In a cash transaction valued at approximately $50 million, Santa Clara, Calif.-based Sun agreed to purchase all intellectual property rights relating to the Irvine, Calif.-based company's NAS offerings.
Procom and Sun have had an existing software licensing agreement in place since April 2004. Procom technology currently ships with the Sun StorEdge 5000 appliances.
"Fifty million dollars is nothing to Sun -- it's McNealy's green fees for a month," said Charles King, principal analyst with Hayward, Calif.-based Pund-IT Research. "If you've already sold solutions on Procom, it's better to bite the bullet and buy them than lose the line. It would cost $50 million for Sun to develop the technology themselves."

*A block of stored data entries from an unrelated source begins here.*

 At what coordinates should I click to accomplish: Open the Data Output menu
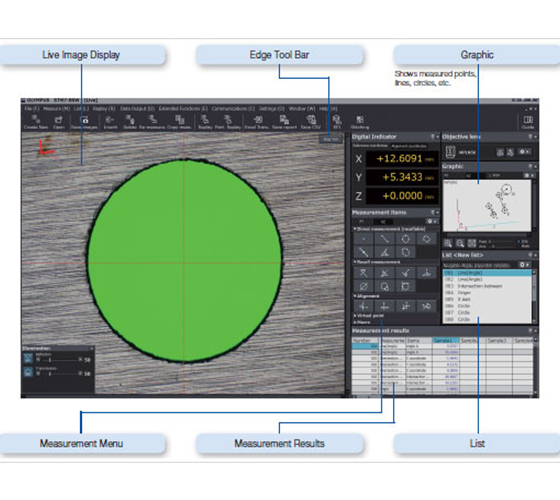(x=137, y=109)
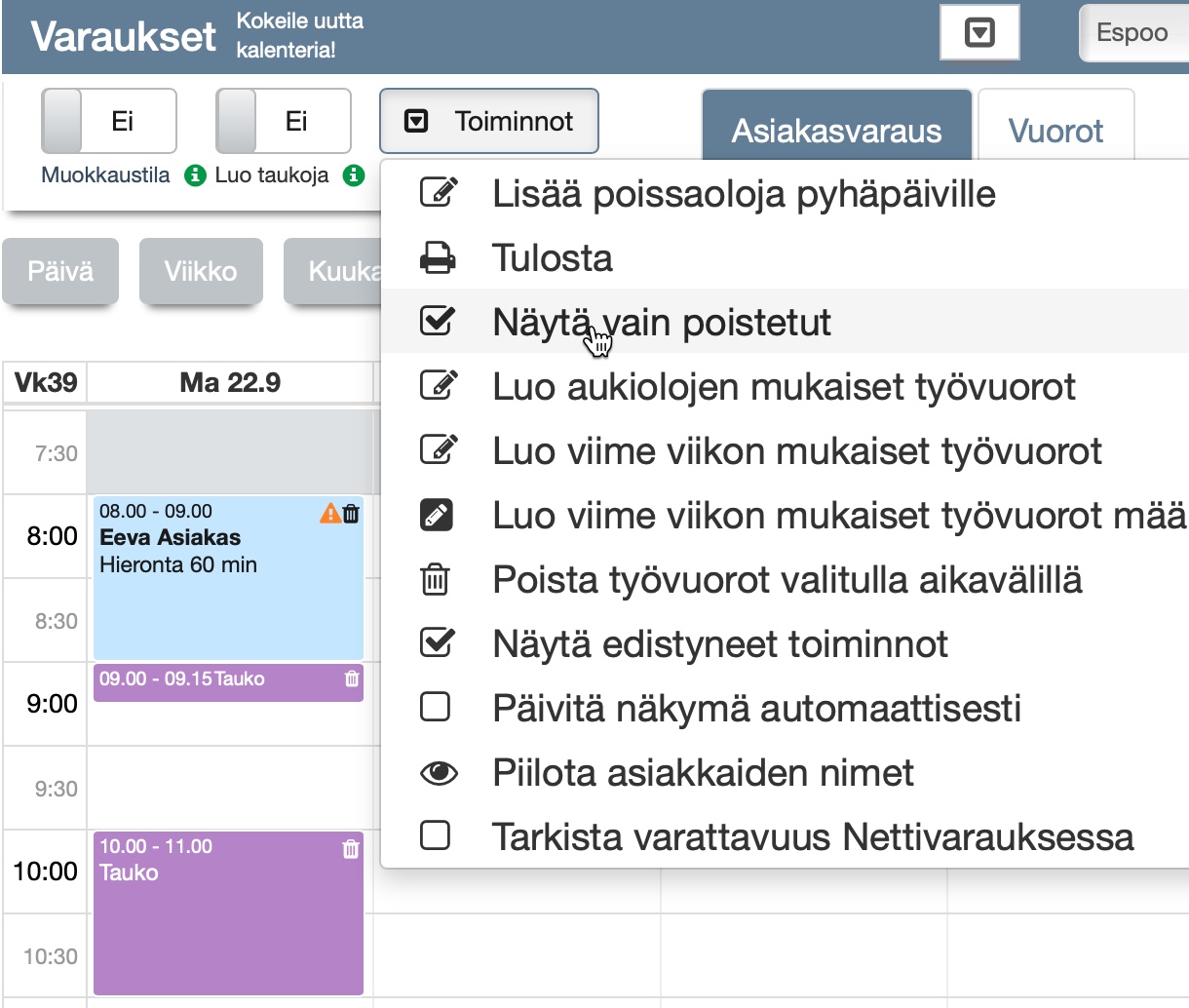The height and width of the screenshot is (1008, 1189).
Task: Collapse the Toiminnot dropdown menu
Action: tap(488, 122)
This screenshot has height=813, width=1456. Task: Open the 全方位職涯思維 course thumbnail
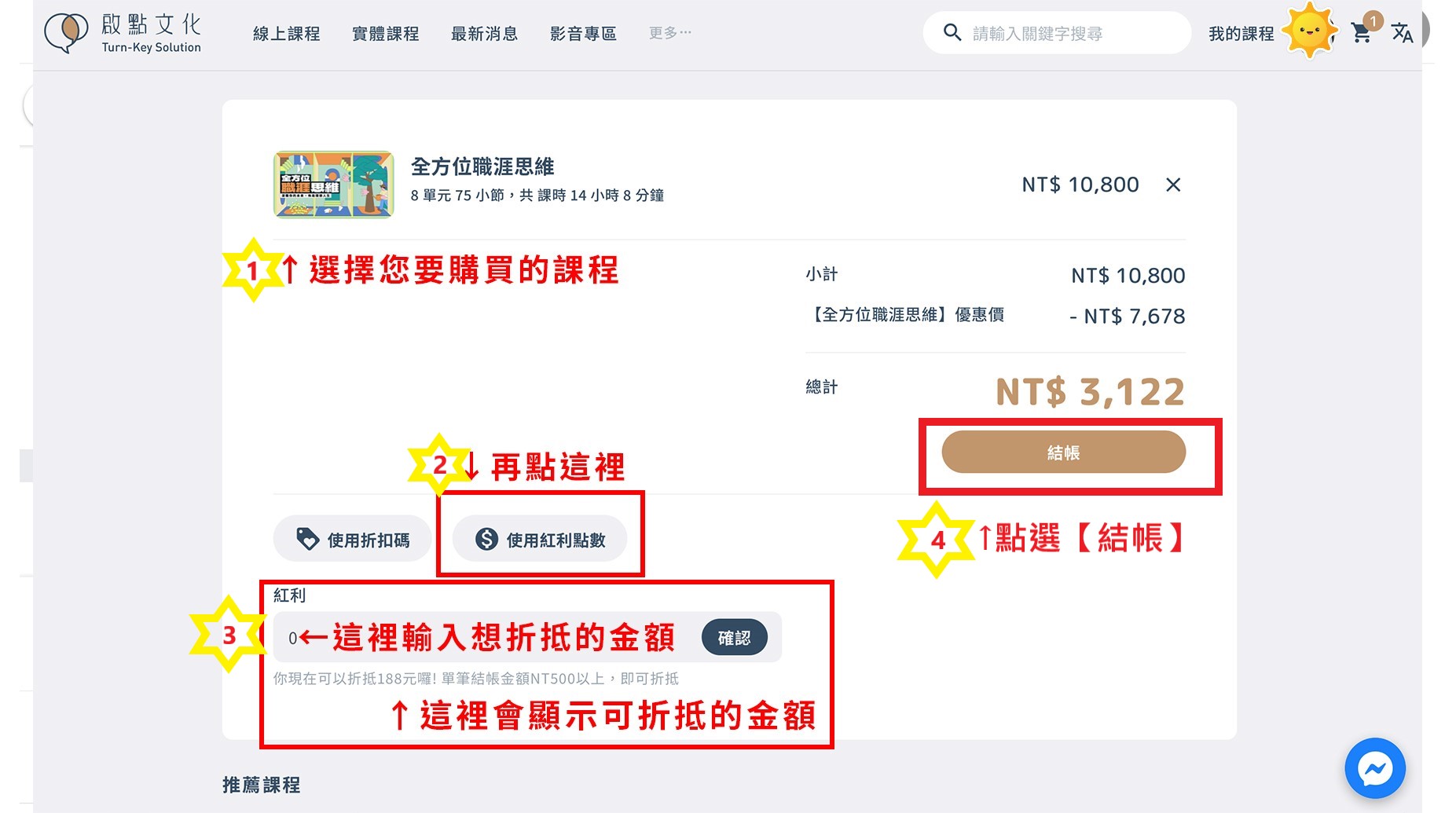tap(333, 185)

The struggling Procom was ripe for purchase; its stock recently de-listed from Nasdaq. If Sun hadn't scooped it up, one of its competitors would have.

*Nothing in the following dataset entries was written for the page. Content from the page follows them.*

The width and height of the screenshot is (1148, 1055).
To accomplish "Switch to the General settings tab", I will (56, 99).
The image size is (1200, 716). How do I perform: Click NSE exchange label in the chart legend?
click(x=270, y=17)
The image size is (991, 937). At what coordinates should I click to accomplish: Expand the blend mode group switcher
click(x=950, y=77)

"One reason to buy [your] supplier is to keep your competition from doing so," Clay Ryder, president of the Union City, Calif.-based Sageza Group said. "Sun has made the commitment to Procom's NAS technology. The last thing it would want is EMC, HP, HDS or IBM to go buy the company."
Ryder added that Sun may have realized it can't make the sales in the low-end because it doesn't have the additional storage technologies. That could have hurt them in a market that is increasingly solution focused. "Sun has been mired in the tar pits for a long time," he said.
Observers agree that both companies made out on the deal. But it was clearly a smart move by Sun as it refines its overall storage strategy.
Diane McAdam, senior analyst and partner at Nashua, N.H.-based Data Mobility Group, said this move is part of a progression for Sun toward a more rounded storage offering.
"They went high end in the partnership with HDS Lightning and TagmaStore products and then the 6920 product for the mid-tier storage. This is another piece in the expansion of their storage footprint," McAdam said.
The transaction is subject to customary closing conditions, including regulatory approvals and the approval of Procom's shareholders. The acquisition is expected to close in June 2005.
Neither Sun nor Procom could be reached for comment.